Task instructions → The answer should hold only the lines from the one containing "You are a computer-use" through the one containing "Screen dimensions: 1562x887" in the entries below, copied exactly, without pictures.

Record extracts →

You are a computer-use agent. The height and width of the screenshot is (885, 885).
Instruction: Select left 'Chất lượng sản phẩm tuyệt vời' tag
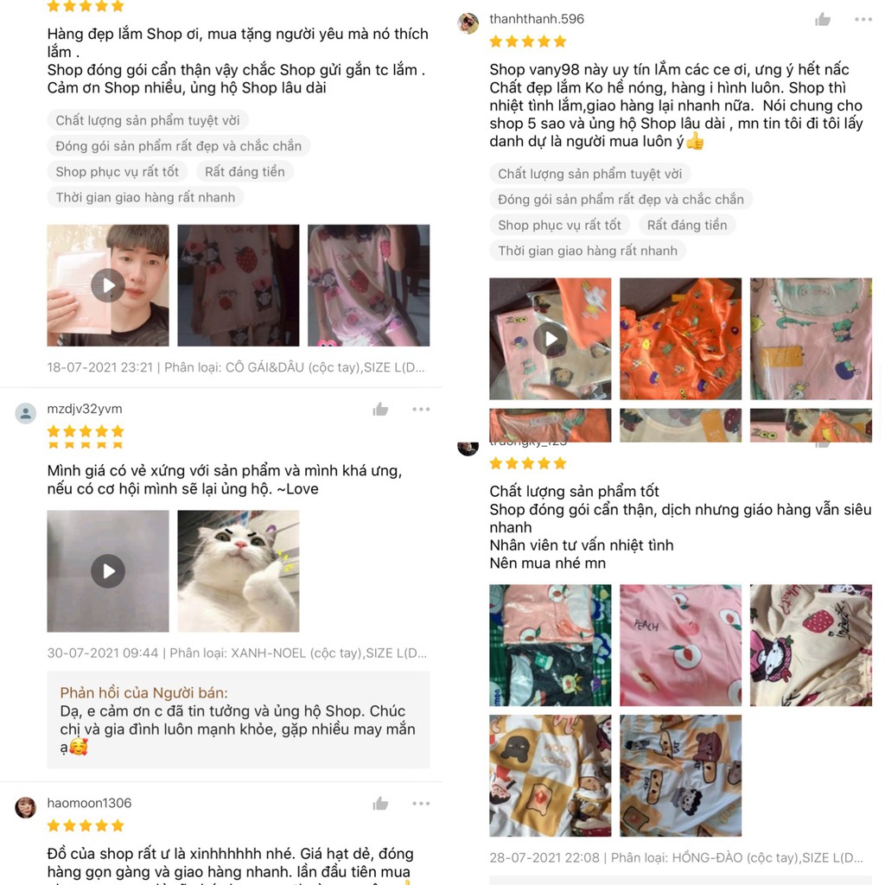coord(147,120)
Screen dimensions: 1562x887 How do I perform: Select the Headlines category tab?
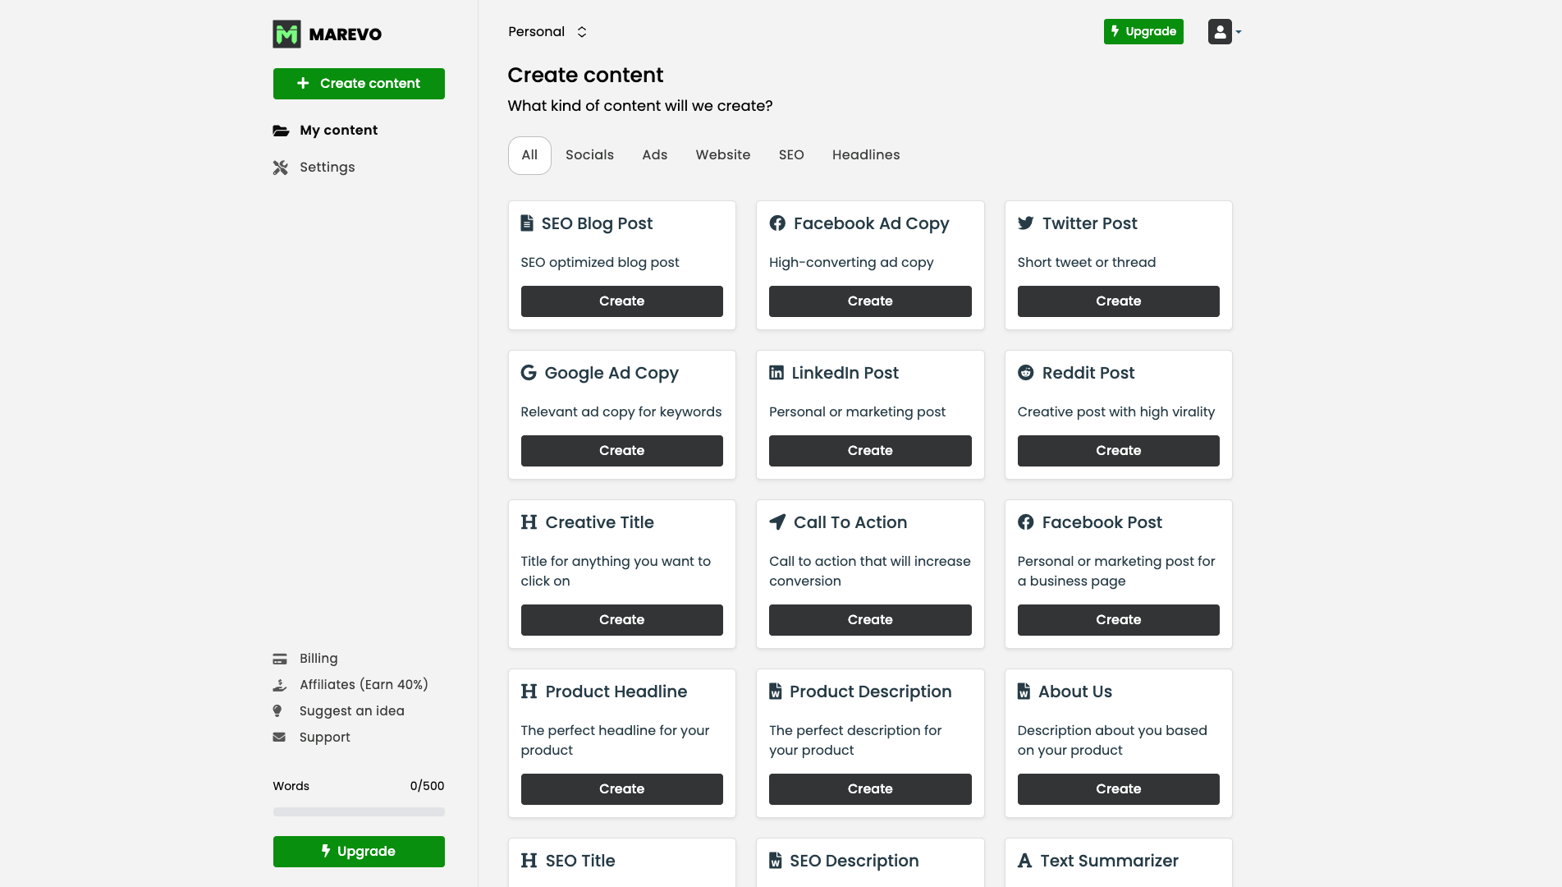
==
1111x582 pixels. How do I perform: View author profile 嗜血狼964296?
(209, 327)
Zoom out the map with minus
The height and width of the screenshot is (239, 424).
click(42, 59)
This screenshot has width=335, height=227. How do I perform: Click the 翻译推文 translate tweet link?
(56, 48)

Exercise response →
You are a computer-use agent. The height and width of the screenshot is (885, 885).
Instruction: Select left 'Chất lượng sản phẩm tuyệt vời' tag
coord(147,120)
Screen dimensions: 1562x887 How do I perform: Select the Headlines category tab?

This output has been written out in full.